Stated goal
Filter the listing below, keeping only the lines that contain the string "Click". Matching is case-sensitive.

Data excerpts
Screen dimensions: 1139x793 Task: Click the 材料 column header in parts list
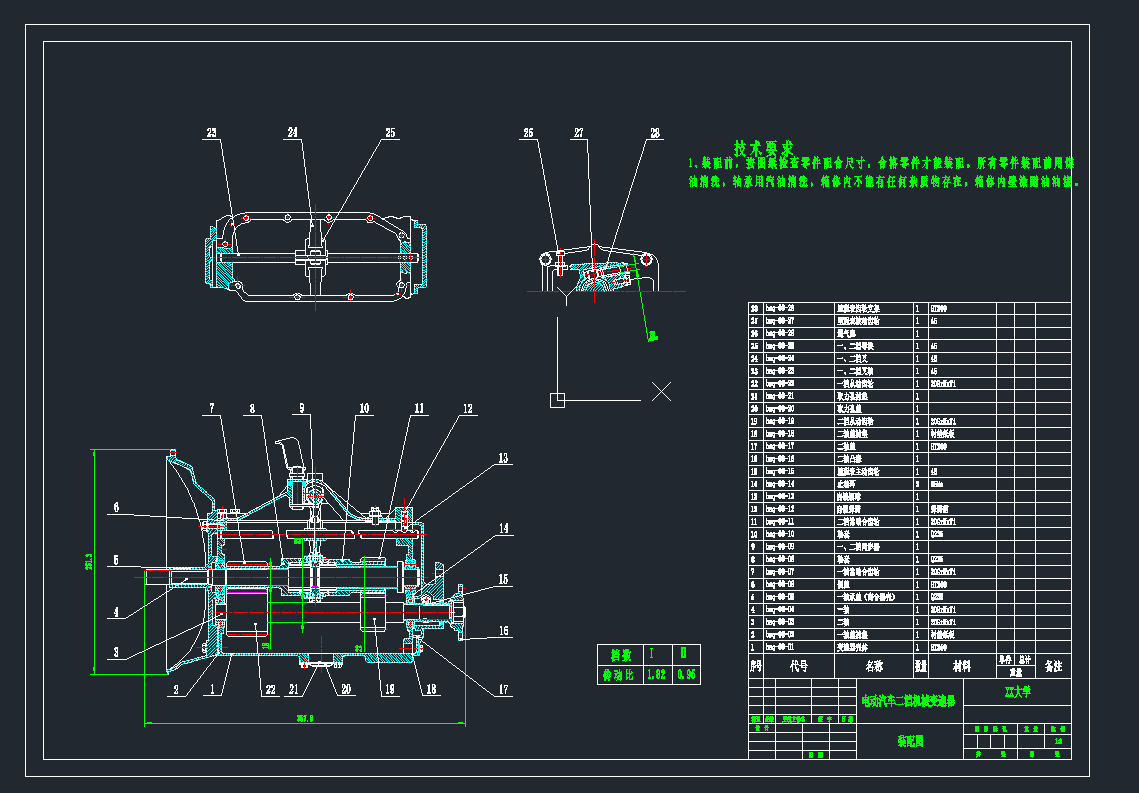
--
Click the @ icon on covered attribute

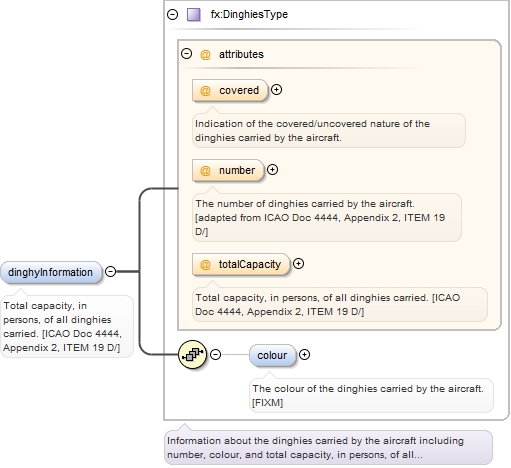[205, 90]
---
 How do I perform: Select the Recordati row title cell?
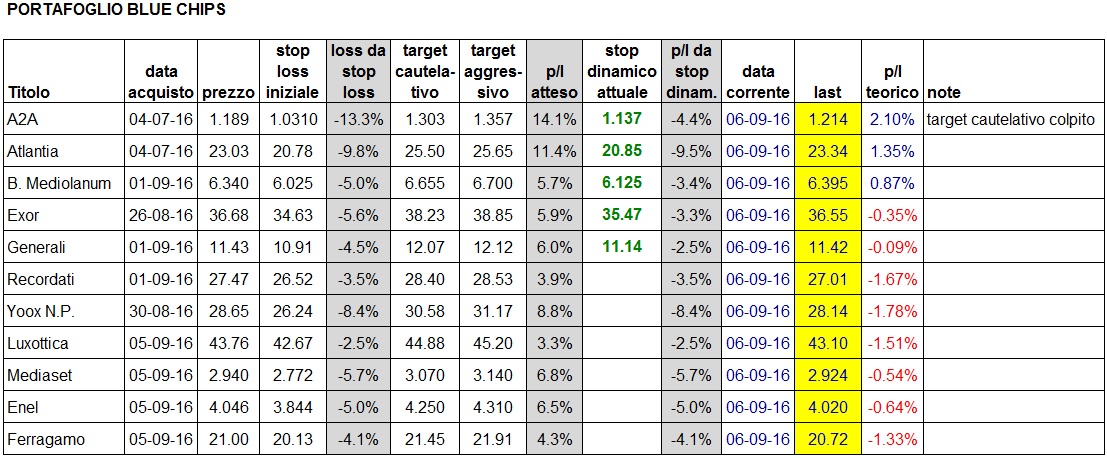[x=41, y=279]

Output of the exercise
Screen dimensions: 1139x793 Task: Click the 材料 column header in parts list
Click the @ icon on covered attribute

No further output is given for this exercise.